To evaluate the potential heterogeneity of single cell responses and interrogate potential endophenotypes within and/or between cell populations in the HepaRG cells, we further evaluated alterations of lipid accumulation, mitochondrial membrane potential and oxidative stress following tetracycline exposure. Tetracycline was selected because it induced responses above the threshold in all four endpoints. First of all, we observed that in general, there were more lipid droplets in hepatocyte-like cells compared to cholangiocyte-like cells even in unexposed cells (Fig. 5), and, moreover, at 125 µM and 250 µM, the median number of lipid droplets per hepatocyte-like cell did not drastically increase (~ 8 to ~ 12 lipid droplets per cell), but the proportion of hepatocyte-like cells with more lipid droplets increased. The opposite response was observed for cholangiocyte-like cells: the median number of lipid droplets per cholangiocyte-like cells increased, but the proportion of cholangiocyte-like cells with more lipid droplets remained unchanged (125 µM or 250 µM tetracycline, Fig. 5). Similar to lipid droplets, the mitochondrial membrane potential also increased more in hepatocyte- compared to cholangiocyte-like cells for all tetracycline concentrations tested. Notably, at the highest concentration of tetracycline (250 µM), a decrease of mitochondrial membrane potential was observed in both cell types. Finally, for oxidative stress, similar patterns of changes were observed in hepatocyte-like cells which had increased levels of oxidative stress compared to cholangiocyte-like cells throughout all tested concentrations. At the highest concentration at which tetracycline was tested (250 µM), oxidative stress levels were elevated in both cell types. By evaluating increased oxidative stress on a single cell basis, it became apparent that the increased average values for oxidative stress on a cell population level arose from a small number of cells with extremely high levels of oxidative stress, rather than constitutive moderate increase across the whole cell population (Fig. 5). In summary, hepatocyte-like cells appear to be more sensitive than cholangiocyte-like cells and that population-level responses appear to be driven by the evolution of small populations with high responses rather than an equal distribution of responses amongst cells.

Fig. 5
figure 5

Quantification of selected endpoints in individual hepatocytes versus cholangiocyte-like cells after tetracycline exposure. The same raw data used in the population-level analysis were also used for this single cell analysis. 30,000 to 150,000 cells per concentration and cell type were analyzed. Cells from 3 independent experiment were included in the analysis. Notched boxplots were overlaid in the violin plots to display the confidence interval around the median

Given the heterogeneity of responses in hepatocyte- and cholangiocyte-like cells, we investigated whether hepatocyte-like cells with a strong response in one endpoint (e.g., large lipid droplet size) responded similarly in other endpoints (mitochondrial membrane potential and oxidative stress) at the same concentration.

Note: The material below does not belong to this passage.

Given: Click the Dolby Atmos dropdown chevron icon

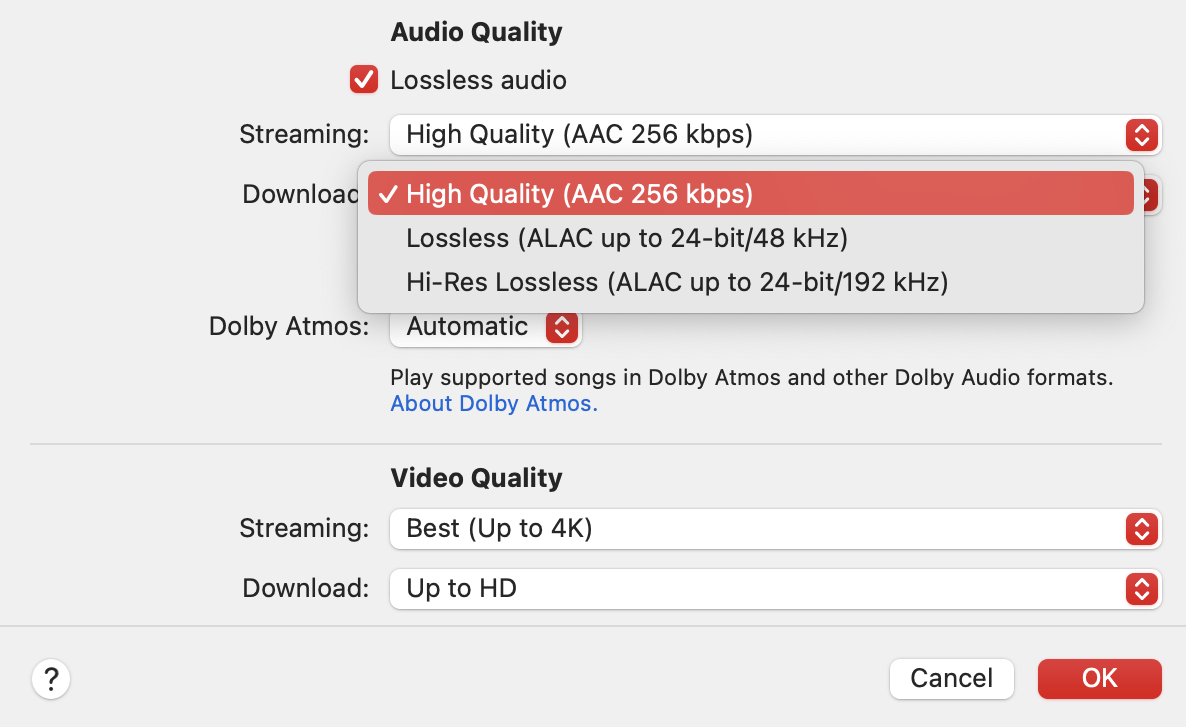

For this purpose, over 800 features per cell were extracted by high-content imaging and resulting PCA plots were color labeled with lipid droplet size, mitochondrial membrane potential, and oxidative stress level to visualize their distribution (Fig. 6). Heterogeneity in lipid droplet size and mitochondrial membrane potential was observed in both chemically and mock-exposed hepatocyte-like cells, whereas it was only observed for oxidative stress in chemically exposed cells. Oxidative stress levels in non-exposed hepatocytes were similar across all measured hepatocytes (Fig. 6A). While mitochondrial membrane potential did not decrease in hepatocytes with larger lipid droplets it did decrease in hepatocytes with smaller lipid droplets (Fig. 6B). Similarly, oxidative stress levels in chemically exposed hepatocytes with larger lipid droplets were lower than in hepatocytes with medium and small sized lipid droplets. Interestingly, a subgroup of hepatocytes with medium and small sized lipid droplets also had lower oxidative stress levels compared to other hepatocytes with the same lipid droplet size. Thus, tetracycline exposure led to heterogenous response patterns in hepatocytes involving a subpopulation that was protected from mitochondrial dysfunction and oxidative stress.

Fig. 6
figure 6

Heterogenous response pattern after tetracycline exposure in hepatocytes. A untreated B tetracycline (250 µM). A single point in the PCA plot represents a hepatocyte and its color code represents lipid droplet size (px^2), mitochondrial membrane potential (ΔΨm) (AU) or oxidative stress (AU). 80,000 to 125,000 cells from 3 independent experiments were analyzed per concentration

IVIVE

We used pharmacokinetic modeling and reverse dosimetry to evaluate the relevance of the in vitro concentrations that stimulated one or more of the endpoints defined as exceeding a calculated threshold of ± two times the standard deviations of the response to the two lowest concentrations. Predicted Css values were compared with in vivo Css values (Fig. 7A), which were derived from pharmacokinetic studies in human, rat or rabbit (Supplementary table 3). For the ten chemicals, the coefficient of variation (R2) on a logarithmic scale was 0.78 and the root mean squared error was 0.69 (a factor of 4.9x). The chemicals with the greatest discrepancy between actual and predicted Css were beta-naphthoflavone and WY-14643, where the predicted Css were about 13 to 26 times higher than the actual Css values.

Fig. 7
figure 7

Pharmacokinetic modeling of selected reference chemicals. A Forward dosimetry of chemicals with published Css values. Yellow boxplot represents predicted Css using IVIVE. B Reverse dosimetry of chemicals with published human exposure values from different sources. Blue boxplot represents predicted oral equivalent doses using httk with a monte carlo population sampler. OED predictions were performed for every endpoint from the HCI assay which was above the calculated threshold

Benchmark concentrations (BMC) were then calculated for every positive response indication in the imaging assay to determine a point of departure (Supplementary table 3 and Table 1). A direct comparison between the in vitro-derived BMC and in vivo Css was then made to identify a potential in vivo hazard. For menadione, the BMC was about 1.5–4 times lower than the median predicted Css. For amiodarone and valproic acid, it was about 1.5–4 times higher and for artrazine about double the predicted Css.. For orotic acid, uric acid, carbofuran, and carbosulfan, the calculated BMC was about 10–550 times higher than the predicted Css. For lomitapide, fialuridine, WY14643, metformin, and tetracycline, the BMC was about 10–10,000 times higher than the median PBPK-predicted Css. This direct comparison of in vitro-derived BMC with in vivo Css was consistent with the indication of menadione, but only this compound, which is a known hepatotoxicant, was identified as a hazard.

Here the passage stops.